=== WHAT TO DO ===
Give back the listing underneath, unchanged and complete.

=== DATA LISTING ===
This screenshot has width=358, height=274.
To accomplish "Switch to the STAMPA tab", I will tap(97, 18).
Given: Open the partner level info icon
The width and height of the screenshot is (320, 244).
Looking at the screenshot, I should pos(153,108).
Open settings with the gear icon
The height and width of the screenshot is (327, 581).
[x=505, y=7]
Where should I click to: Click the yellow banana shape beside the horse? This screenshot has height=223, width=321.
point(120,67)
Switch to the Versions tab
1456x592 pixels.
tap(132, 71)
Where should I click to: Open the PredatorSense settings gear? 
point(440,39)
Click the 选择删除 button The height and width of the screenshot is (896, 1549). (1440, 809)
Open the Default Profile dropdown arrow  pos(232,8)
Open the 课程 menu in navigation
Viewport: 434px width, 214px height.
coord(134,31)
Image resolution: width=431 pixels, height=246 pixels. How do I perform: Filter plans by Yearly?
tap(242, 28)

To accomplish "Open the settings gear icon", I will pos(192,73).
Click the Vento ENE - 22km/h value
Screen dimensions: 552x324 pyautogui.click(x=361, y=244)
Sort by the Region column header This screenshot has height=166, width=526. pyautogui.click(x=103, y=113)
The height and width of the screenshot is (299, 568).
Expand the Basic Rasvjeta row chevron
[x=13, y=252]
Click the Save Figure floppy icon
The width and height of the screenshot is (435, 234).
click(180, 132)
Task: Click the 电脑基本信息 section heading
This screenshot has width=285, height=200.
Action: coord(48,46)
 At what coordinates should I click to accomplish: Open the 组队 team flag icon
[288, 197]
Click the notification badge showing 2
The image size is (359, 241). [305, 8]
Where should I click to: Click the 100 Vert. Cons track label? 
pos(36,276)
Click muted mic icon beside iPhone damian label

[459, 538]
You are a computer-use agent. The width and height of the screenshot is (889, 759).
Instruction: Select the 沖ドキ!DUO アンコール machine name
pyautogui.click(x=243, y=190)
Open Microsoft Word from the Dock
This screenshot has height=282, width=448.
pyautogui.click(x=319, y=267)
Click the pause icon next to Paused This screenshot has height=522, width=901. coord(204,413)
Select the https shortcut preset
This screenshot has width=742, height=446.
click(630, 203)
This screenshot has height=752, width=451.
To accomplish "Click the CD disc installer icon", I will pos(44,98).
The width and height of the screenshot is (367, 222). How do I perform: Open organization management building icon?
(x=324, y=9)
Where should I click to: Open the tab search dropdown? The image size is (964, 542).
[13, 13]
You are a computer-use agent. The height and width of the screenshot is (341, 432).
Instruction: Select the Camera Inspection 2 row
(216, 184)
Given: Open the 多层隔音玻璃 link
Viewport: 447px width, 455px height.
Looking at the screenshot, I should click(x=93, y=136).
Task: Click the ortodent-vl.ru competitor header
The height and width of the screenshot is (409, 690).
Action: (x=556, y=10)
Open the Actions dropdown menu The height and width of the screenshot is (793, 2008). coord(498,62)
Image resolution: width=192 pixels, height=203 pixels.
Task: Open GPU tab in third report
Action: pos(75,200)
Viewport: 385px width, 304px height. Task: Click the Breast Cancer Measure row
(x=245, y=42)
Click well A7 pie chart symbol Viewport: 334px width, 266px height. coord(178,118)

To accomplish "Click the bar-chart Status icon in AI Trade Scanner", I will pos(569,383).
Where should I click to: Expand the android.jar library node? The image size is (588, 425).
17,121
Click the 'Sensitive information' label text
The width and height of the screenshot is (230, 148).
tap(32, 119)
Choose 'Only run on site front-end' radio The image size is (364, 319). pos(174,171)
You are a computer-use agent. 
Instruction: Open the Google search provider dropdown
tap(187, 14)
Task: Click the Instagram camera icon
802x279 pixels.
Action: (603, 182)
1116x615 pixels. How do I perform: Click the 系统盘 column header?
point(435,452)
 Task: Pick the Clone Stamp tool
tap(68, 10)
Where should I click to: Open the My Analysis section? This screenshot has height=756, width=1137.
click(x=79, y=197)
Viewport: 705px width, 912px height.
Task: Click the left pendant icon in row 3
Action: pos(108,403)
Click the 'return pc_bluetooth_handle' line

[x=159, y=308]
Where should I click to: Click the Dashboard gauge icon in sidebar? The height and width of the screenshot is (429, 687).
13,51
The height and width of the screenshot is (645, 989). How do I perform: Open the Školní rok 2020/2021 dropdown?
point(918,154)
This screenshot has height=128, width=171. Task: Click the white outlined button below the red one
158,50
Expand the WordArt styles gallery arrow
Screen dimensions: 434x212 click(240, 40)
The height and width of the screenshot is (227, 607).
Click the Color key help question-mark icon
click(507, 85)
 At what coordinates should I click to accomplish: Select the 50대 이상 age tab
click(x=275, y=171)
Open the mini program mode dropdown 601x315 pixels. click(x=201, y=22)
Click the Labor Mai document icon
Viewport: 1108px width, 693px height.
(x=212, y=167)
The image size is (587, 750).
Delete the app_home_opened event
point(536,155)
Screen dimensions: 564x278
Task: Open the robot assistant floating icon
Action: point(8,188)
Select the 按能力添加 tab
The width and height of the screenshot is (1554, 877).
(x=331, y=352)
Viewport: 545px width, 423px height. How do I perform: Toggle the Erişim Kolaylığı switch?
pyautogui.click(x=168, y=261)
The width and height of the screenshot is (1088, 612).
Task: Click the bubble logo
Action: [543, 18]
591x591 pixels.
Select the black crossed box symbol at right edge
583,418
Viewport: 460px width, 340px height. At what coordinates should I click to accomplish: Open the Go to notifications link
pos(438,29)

=== COMPLETED EXERCISE ===
This screenshot has width=358, height=274.
To accomplish "Switch to the STAMPA tab", I will tap(97, 18).
Given: Open the partner level info icon
The width and height of the screenshot is (320, 244).
Looking at the screenshot, I should pos(153,108).
Open settings with the gear icon
The height and width of the screenshot is (327, 581).
[x=505, y=7]
Where should I click to: Click the yellow banana shape beside the horse? This screenshot has height=223, width=321.
point(120,67)
Switch to the Versions tab
1456x592 pixels.
tap(132, 71)
Where should I click to: Open the PredatorSense settings gear? 
point(440,39)
Click the 选择删除 button The height and width of the screenshot is (896, 1549). (1440, 809)
Open the Default Profile dropdown arrow  pos(232,8)
Open the 课程 menu in navigation
Viewport: 434px width, 214px height.
coord(134,31)
Image resolution: width=431 pixels, height=246 pixels. How do I perform: Filter plans by Yearly?
tap(242, 28)

To accomplish "Open the settings gear icon", I will pos(192,73).
Click the Vento ENE - 22km/h value
Screen dimensions: 552x324 pyautogui.click(x=361, y=244)
Sort by the Region column header This screenshot has height=166, width=526. pyautogui.click(x=103, y=113)
The height and width of the screenshot is (299, 568).
Expand the Basic Rasvjeta row chevron
[x=13, y=252]
Click the Save Figure floppy icon
The width and height of the screenshot is (435, 234).
click(180, 132)
Task: Click the 电脑基本信息 section heading
This screenshot has width=285, height=200.
Action: coord(48,46)
 At what coordinates should I click to accomplish: Open the 组队 team flag icon
[288, 197]
Click the notification badge showing 2
The image size is (359, 241). [305, 8]
Where should I click to: Click the 100 Vert. Cons track label? 
pos(36,276)
Click muted mic icon beside iPhone damian label

[459, 538]
You are a computer-use agent. The width and height of the screenshot is (889, 759).
Instruction: Select the 沖ドキ!DUO アンコール machine name
pyautogui.click(x=243, y=190)
Open Microsoft Word from the Dock
This screenshot has height=282, width=448.
pyautogui.click(x=319, y=267)
Click the pause icon next to Paused This screenshot has height=522, width=901. coord(204,413)
Select the https shortcut preset
This screenshot has width=742, height=446.
click(630, 203)
This screenshot has height=752, width=451.
To accomplish "Click the CD disc installer icon", I will pos(44,98).
The width and height of the screenshot is (367, 222). How do I perform: Open organization management building icon?
(x=324, y=9)
Where should I click to: Open the tab search dropdown? The image size is (964, 542).
[13, 13]
You are a computer-use agent. The height and width of the screenshot is (341, 432).
Instruction: Select the Camera Inspection 2 row
(216, 184)
Given: Open the 多层隔音玻璃 link
Viewport: 447px width, 455px height.
Looking at the screenshot, I should click(x=93, y=136).
Task: Click the ortodent-vl.ru competitor header
The height and width of the screenshot is (409, 690).
Action: (x=556, y=10)
Open the Actions dropdown menu The height and width of the screenshot is (793, 2008). coord(498,62)
Image resolution: width=192 pixels, height=203 pixels.
Task: Open GPU tab in third report
Action: pos(75,200)
Viewport: 385px width, 304px height. Task: Click the Breast Cancer Measure row
(x=245, y=42)
Click well A7 pie chart symbol Viewport: 334px width, 266px height. coord(178,118)

To accomplish "Click the bar-chart Status icon in AI Trade Scanner", I will pos(569,383).
Where should I click to: Expand the android.jar library node? The image size is (588, 425).
17,121
Click the 'Sensitive information' label text
The width and height of the screenshot is (230, 148).
tap(32, 119)
Choose 'Only run on site front-end' radio The image size is (364, 319). pos(174,171)
You are a computer-use agent. 
Instruction: Open the Google search provider dropdown
tap(187, 14)
Task: Click the Instagram camera icon
802x279 pixels.
Action: (603, 182)
1116x615 pixels. How do I perform: Click the 系统盘 column header?
point(435,452)
 Task: Pick the Clone Stamp tool
tap(68, 10)
Where should I click to: Open the My Analysis section? This screenshot has height=756, width=1137.
click(x=79, y=197)
Viewport: 705px width, 912px height.
Task: Click the left pendant icon in row 3
Action: pos(108,403)
Click the 'return pc_bluetooth_handle' line

[x=159, y=308]
Where should I click to: Click the Dashboard gauge icon in sidebar? The height and width of the screenshot is (429, 687).
13,51
The height and width of the screenshot is (645, 989). How do I perform: Open the Školní rok 2020/2021 dropdown?
point(918,154)
This screenshot has height=128, width=171. Task: Click the white outlined button below the red one
158,50
Expand the WordArt styles gallery arrow
Screen dimensions: 434x212 click(240, 40)
The height and width of the screenshot is (227, 607).
Click the Color key help question-mark icon
click(507, 85)
 At what coordinates should I click to accomplish: Select the 50대 이상 age tab
click(x=275, y=171)
Open the mini program mode dropdown 601x315 pixels. click(x=201, y=22)
Click the Labor Mai document icon
Viewport: 1108px width, 693px height.
(x=212, y=167)
The image size is (587, 750).
Delete the app_home_opened event
point(536,155)
Screen dimensions: 564x278
Task: Open the robot assistant floating icon
Action: point(8,188)
Select the 按能力添加 tab
The width and height of the screenshot is (1554, 877).
(x=331, y=352)
Viewport: 545px width, 423px height. How do I perform: Toggle the Erişim Kolaylığı switch?
pyautogui.click(x=168, y=261)
The width and height of the screenshot is (1088, 612).
Task: Click the bubble logo
Action: [543, 18]
591x591 pixels.
Select the black crossed box symbol at right edge
583,418
Viewport: 460px width, 340px height. At what coordinates should I click to accomplish: Open the Go to notifications link
pos(438,29)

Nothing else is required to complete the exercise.